NIH Director Francis Collins to Address 3,000 Cystic Fibrosis Experts at International Conference in Minneapolis
Historic Time in Treatment of Cystic Fibrosis as Promising Drugs Reach Phase 3 Trials
October 8, 2009
(Bethesda, Md.) —Francis S. Collins, M.D., Ph.D., the new NIH director who led an international effort to map the human genome and co-discovered the gene responsible for cystic fibrosis, will address more than 3,000 leading scientists and clinicians from around the world at the 23rd annual North American Cystic Fibrosis Conference (NACFC).
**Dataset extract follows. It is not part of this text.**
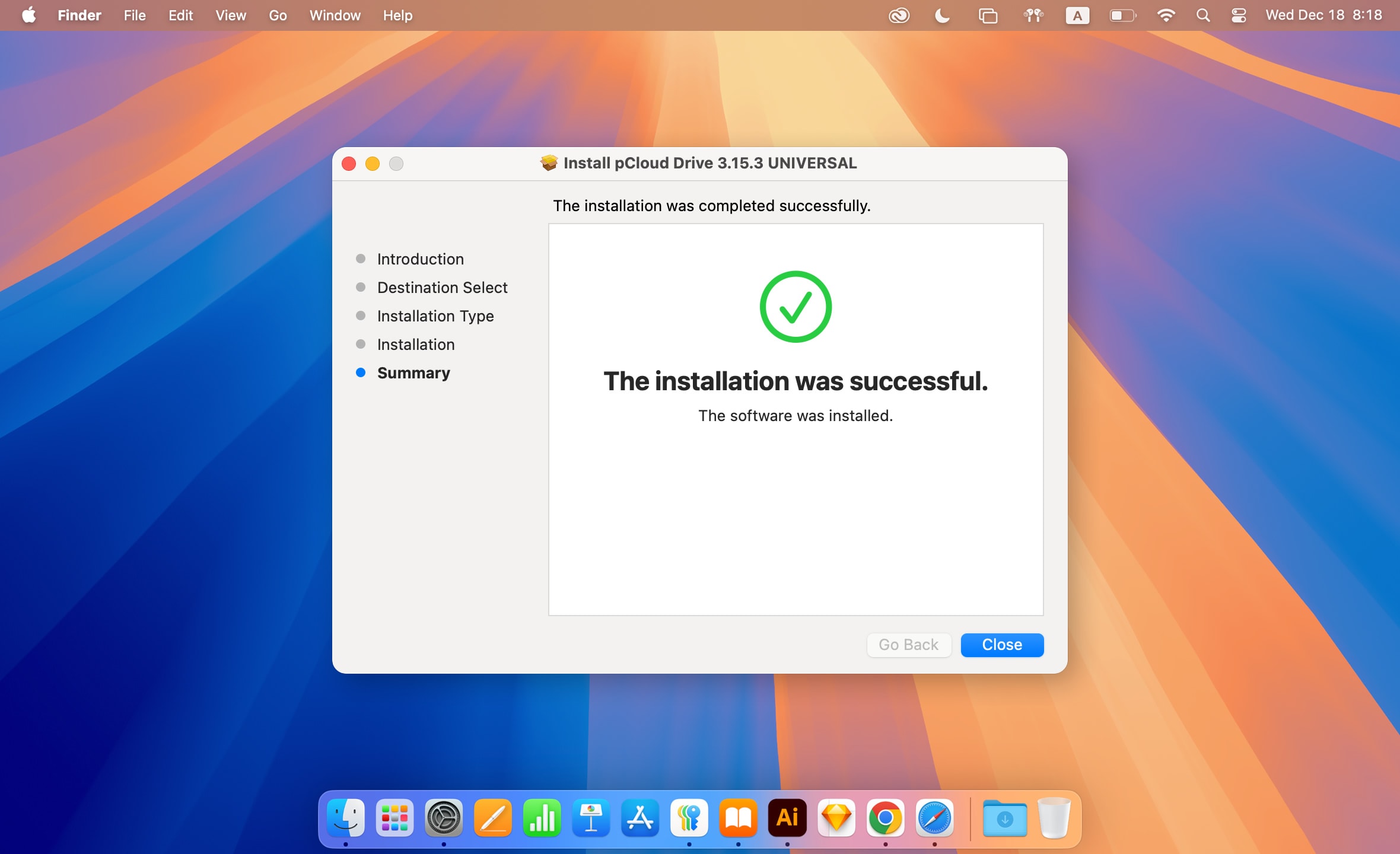Open Books from the Dock
The height and width of the screenshot is (854, 1400).
point(739,818)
Held in Minneapolis from Oct. 15-17, 2009, the conference comes at a pivotal point in the history of cystic fibrosis, a fatal genetic disease. For the first time, drugs that aim to treat the basic genetic defect in CF have reached Phase 3 clinical trials. These include VX-770, ataluren (formerly PTC124) and denufosol. Past NACFC conferences have fueled this progress, and helped life expectancy for people with CF to double over the past 25 years.
Key topics include:
- Improving health outcomes using cutting-edge quality improvement tools
- No longer just a pediatric disease: care and treatment strategies for adults living with CF
- Latest information on emerging therapies for CF
- Coping with barriers to health care coverage for people with CF
Cystic fibrosis affects about 30,000 children and adults in the United States and causes life-threatening lung infections and premature death. Ten million people are unknowing carriers of the faulty CF gene. Fifty years ago, most children with CF died before reaching elementary school. Today, because of Cystic Fibrosis Foundation-supported drug research and care, people with CF are living into their 30s, 40s and beyond.
The North American Cystic Fibrosis Conference, the largest international gathering of leading cystic fibrosis research scientists and clinicians.
WHEN & WHERE:
Thurs., Oct.15 – Sat., Oct.17, 2009, at the Minneapolis Convention Center, Minneapolis, Minnesota.
PLENARY SESSION HIGHLIGHTS:
Thursday, Oct. 15, 4:20 p.m. – Francis S. Collins, M.D., Ph.D., the National Institutes of Health, and Steven M. Rowe, M.D., MSPH, The University of Alabama at Birmingham: “Two Decades of CFTR Research: From Gene Discovery to Therapeutic Target.”
Friday, Oct. 16, 8:45 a.m. – Michael W. Konstan, M.D., Rainbow Babies & Children's Hospital, Cleveland, Ohio and Lisa Saiman, M.D., M.P.H., Columbia University College of Physicians & Surgeons, New York, New York: “Inflammation & Infection: Update on the Pipeline.”
Sat., Oct. 17, 8:30 a.m. – Bonnie W. Ramsey, M.D., Children’s Hospital & Regional Medical Center, Seattle, Washington, George Z. Retsch-Bogart, M.D., University of North Carolina, Chapel Hill, North Carolina and Claire E. Wainwright, M.D., MBBS, Royal Children's Hospital, Brisbane, Queensland, Australia: “Early Airway Infection in Young Children with CF – What is the Optimal Therapy?”
INTERVIEWS AVAILABLE WITH:
- Plenary speakers and other leading CF research scientists and clinicians
- Robert J. Beall, Ph.D., President and CEO, Cystic Fibrosis Foundation
- Preston W. Campbell, M.D., Executive Vice President for Medical Affairs, Cystic Fibrosis Foundation
- Patient interviews available upon request
About the Cystic Fibrosis Foundation
The Cystic Fibrosis Foundation is the world’s leader in the search for a cure for cystic fibrosis. The Foundation funds more CF research than any other organization and nearly every CF drug available today was made possible because of Foundation support. Based in Bethesda, Md., the Foundation also supports and accredits a national care center network that has been recognized by the National Institutes of Health as a model of care for a chronic disease.